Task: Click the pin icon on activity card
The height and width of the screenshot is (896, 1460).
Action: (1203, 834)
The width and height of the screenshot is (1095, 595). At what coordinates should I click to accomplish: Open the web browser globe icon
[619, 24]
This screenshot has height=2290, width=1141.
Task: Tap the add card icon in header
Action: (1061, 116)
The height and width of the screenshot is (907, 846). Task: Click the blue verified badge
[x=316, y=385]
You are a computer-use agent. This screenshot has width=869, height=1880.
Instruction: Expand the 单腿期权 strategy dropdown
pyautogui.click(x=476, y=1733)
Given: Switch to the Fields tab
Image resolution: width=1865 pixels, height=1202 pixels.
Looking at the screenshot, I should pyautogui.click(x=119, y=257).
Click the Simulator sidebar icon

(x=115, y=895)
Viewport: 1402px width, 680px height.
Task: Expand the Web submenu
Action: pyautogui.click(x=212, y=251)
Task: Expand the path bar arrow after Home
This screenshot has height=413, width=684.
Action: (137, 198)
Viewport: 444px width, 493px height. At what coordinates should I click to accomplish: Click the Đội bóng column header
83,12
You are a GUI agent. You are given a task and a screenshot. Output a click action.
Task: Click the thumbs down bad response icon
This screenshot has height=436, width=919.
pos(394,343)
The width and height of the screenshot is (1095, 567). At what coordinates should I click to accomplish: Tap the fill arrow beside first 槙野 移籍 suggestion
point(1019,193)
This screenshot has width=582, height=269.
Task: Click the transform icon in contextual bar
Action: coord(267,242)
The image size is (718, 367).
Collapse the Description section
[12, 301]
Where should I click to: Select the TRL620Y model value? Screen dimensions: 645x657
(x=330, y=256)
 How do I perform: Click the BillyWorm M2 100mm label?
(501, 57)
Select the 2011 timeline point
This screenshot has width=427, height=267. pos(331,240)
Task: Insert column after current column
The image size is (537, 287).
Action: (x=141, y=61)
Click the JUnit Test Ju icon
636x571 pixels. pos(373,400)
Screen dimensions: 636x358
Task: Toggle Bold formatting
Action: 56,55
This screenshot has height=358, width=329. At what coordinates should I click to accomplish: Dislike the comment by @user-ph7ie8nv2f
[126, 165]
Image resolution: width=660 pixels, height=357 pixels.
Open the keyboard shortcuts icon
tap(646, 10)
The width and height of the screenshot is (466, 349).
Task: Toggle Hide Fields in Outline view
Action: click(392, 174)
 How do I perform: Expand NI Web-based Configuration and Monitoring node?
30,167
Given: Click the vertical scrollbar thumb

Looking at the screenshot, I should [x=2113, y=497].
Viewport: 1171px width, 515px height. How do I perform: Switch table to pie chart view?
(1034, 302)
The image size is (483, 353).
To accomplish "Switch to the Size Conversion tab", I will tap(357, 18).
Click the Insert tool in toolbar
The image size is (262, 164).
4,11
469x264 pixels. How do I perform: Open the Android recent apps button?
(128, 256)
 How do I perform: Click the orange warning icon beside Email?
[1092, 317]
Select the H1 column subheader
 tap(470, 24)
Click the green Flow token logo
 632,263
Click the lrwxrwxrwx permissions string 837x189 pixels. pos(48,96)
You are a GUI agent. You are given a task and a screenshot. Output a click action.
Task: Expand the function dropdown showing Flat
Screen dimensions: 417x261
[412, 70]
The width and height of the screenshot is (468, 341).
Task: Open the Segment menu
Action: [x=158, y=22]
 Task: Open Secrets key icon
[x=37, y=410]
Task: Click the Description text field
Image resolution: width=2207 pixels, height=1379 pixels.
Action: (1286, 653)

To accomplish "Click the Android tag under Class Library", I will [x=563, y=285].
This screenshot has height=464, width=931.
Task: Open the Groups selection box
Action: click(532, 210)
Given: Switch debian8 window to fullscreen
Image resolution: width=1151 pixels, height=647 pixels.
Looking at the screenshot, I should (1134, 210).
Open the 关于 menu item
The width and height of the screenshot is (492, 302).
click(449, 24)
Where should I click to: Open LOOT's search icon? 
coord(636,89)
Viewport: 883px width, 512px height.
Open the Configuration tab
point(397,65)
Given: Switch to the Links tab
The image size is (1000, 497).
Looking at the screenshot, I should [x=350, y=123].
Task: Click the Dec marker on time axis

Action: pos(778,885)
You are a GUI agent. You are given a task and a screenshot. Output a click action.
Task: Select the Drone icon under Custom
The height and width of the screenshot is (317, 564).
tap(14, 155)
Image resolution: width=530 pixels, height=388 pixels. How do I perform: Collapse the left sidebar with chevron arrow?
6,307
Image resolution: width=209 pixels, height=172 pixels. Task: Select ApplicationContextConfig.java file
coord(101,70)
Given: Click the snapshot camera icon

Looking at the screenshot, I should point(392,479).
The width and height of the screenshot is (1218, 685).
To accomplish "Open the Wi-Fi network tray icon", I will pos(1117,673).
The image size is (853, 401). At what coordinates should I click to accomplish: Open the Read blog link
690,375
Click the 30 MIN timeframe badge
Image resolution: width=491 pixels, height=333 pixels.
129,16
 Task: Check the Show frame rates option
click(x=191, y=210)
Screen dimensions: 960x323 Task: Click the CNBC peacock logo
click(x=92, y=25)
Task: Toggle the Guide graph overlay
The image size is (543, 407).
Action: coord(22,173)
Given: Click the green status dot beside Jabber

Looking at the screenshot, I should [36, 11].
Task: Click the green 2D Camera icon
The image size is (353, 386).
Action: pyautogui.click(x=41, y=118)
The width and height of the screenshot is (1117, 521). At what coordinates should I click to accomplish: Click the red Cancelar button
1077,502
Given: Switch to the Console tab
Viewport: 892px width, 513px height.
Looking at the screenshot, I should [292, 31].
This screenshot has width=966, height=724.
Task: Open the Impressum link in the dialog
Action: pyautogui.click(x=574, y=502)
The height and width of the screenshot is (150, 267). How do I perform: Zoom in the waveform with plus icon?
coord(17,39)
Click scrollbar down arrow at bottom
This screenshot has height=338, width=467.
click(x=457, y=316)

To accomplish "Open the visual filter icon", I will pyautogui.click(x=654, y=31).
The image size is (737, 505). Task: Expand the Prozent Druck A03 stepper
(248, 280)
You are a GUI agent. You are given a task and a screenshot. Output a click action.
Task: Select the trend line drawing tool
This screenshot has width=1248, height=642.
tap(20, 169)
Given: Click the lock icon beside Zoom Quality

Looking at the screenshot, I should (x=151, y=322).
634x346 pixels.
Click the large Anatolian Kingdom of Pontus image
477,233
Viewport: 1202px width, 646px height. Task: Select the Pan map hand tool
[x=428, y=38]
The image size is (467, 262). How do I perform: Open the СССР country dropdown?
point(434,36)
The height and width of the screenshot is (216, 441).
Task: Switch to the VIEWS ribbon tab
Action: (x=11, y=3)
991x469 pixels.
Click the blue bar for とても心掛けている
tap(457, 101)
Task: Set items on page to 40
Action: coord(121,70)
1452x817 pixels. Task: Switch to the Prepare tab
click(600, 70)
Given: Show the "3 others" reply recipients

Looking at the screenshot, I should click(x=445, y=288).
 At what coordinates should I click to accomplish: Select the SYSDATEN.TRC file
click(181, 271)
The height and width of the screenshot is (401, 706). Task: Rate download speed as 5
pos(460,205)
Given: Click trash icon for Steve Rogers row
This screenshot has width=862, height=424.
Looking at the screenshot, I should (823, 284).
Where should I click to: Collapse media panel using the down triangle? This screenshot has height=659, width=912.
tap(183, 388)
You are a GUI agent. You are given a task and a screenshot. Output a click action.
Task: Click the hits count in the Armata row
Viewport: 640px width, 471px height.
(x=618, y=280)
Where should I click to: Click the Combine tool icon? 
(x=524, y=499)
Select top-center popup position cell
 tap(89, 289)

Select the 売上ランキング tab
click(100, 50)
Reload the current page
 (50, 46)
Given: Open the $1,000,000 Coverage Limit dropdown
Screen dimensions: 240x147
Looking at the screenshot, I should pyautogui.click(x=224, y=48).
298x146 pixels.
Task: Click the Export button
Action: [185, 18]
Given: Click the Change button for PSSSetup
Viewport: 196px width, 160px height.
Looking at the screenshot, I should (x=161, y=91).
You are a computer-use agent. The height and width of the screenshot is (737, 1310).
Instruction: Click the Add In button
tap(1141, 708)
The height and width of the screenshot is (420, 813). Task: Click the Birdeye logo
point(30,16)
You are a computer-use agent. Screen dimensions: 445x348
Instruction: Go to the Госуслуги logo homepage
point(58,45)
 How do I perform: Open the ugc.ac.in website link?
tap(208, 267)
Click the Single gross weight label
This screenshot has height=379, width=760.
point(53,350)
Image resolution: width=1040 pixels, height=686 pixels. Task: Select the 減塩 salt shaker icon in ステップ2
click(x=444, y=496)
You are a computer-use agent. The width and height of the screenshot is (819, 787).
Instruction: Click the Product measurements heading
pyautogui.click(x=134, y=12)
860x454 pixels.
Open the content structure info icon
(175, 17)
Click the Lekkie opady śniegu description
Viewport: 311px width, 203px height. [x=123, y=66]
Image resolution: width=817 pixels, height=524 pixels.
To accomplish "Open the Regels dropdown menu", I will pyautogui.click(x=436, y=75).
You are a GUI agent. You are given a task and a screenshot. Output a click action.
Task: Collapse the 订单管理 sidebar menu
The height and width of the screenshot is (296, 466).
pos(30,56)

.....

Problem description => Render everything in the records above, from the line that contains "Task: Click the Description text field" down through the line that contains "I will pos(1117,673).", as a Markdown table with the columns Row and Line. Put a row number in Row and the line in Line, and leave out blank lines.

Finished task =>
| Row | Line |
|---|---|
| 1 | Task: Click the Description text field |
| 2 | Image resolution: width=2207 pixels, height=1379 pixels. |
| 3 | Action: (1286, 653) |
| 4 | To accomplish "Click the Android tag under Class Library", I will [x=563, y=285]. |
| 5 | This screenshot has height=464, width=931. |
| 6 | Task: Open the Groups selection box |
| 7 | Action: click(532, 210) |
| 8 | Given: Switch debian8 window to fullscreen |
| 9 | Image resolution: width=1151 pixels, height=647 pixels. |
| 10 | Looking at the screenshot, I should (1134, 210). |
| 11 | Open the 关于 menu item |
| 12 | The width and height of the screenshot is (492, 302). |
| 13 | click(449, 24) |
| 14 | Where should I click to: Open LOOT's search icon?  |
| 15 | coord(636,89) |
| 16 | Viewport: 883px width, 512px height. |
| 17 | Open the Configuration tab |
| 18 | point(397,65) |
| 19 | Given: Switch to the Links tab |
| 20 | The image size is (1000, 497). |
| 21 | Looking at the screenshot, I should [x=350, y=123]. |
| 22 | Task: Click the Dec marker on time axis |
| 23 | Action: pos(778,885) |
| 24 | You are a GUI agent. You are given a task and a screenshot. Output a click action. |
| 25 | Task: Select the Drone icon under Custom |
| 26 | The height and width of the screenshot is (317, 564). |
| 27 | tap(14, 155) |
| 28 | Image resolution: width=530 pixels, height=388 pixels. How do I perform: Collapse the left sidebar with chevron arrow? |
| 29 | 6,307 |
| 30 | Image resolution: width=209 pixels, height=172 pixels. Task: Select ApplicationContextConfig.java file |
| 31 | coord(101,70) |
| 32 | Given: Click the snapshot camera icon |
| 33 | Looking at the screenshot, I should point(392,479). |
| 34 | The width and height of the screenshot is (1218, 685). |
| 35 | To accomplish "Open the Wi-Fi network tray icon", I will pos(1117,673). |